LAWRENCE — On one hand, Kansas basketball has earned its nine victories this season by an average margin of 23.6 points, with eight double-digit wins along the way.

On the other, however, the Jayhawks’ two defeats have come by a combined three points.

Bill Self has thoughts on which of those numbers is most telling about his team — and to the group’s national championship aspirations.

“The key to having great seasons isn’t winning games that you win by 20, it’s winning games that are decided by five,” Self said Friday ahead of the No. 5-ranked Jayhawks’ game against Stanford (11-1) at 2 p.m. Sunday at Maples Pavilion in Stanford, Calif. “If games are decided by 20, we’re going to win our fair share. It’s the tight games that you’ve got to finish, and certainly we’re 1-2 in those games.”

KU could go a long way toward reversing that trend by being better closers, a message Self delivered both in his media scrum and to his players Thursday in the team’s first practice back from the break.

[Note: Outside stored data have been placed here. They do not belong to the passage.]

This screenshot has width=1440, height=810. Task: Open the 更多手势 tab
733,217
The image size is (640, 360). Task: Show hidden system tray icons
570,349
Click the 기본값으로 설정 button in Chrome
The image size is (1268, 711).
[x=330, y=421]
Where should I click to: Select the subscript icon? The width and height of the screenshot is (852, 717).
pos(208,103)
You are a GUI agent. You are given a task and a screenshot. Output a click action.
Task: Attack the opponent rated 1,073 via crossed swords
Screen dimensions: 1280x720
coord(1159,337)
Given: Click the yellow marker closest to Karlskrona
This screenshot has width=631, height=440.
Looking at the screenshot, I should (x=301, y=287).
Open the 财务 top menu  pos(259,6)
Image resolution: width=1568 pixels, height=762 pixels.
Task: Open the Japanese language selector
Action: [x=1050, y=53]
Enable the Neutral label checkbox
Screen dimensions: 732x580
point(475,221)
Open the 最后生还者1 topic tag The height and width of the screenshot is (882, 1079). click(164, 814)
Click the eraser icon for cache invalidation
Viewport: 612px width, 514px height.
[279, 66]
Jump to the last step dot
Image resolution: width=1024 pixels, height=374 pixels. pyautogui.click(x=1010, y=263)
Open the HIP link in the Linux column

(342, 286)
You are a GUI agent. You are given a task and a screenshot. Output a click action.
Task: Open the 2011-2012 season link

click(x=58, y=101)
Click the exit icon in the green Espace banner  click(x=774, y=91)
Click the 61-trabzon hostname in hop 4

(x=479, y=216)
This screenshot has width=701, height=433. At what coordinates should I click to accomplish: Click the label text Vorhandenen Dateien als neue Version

The Jayhawks were in position late to win each of their two defeats — a 68-66 loss to Duke in the season opener on Nov. 5 at Madison Square Garden in New York, and the team’s most recent outcome, a 56-55 setback to Villanova on Dec. 21 at Wells Fargo Center in Philadelphia.

Against the Blue Devils, KU had the ball down one with 33 seconds left but committed a turnover, with David McCormack coughing it up under the basket. Versus the Wildcats, the Jayhawks held a four-point lead with 71 seconds left, but Devon Dotson was pick-pocketed for a steal and fastbreak layup, the team surrendered a go-ahead 3-pointer with 20 seconds left, and Dotson missed the front end of a subsequent one-and-one at the free-throw line and a potential game-winning field goal attempt at the buzzer.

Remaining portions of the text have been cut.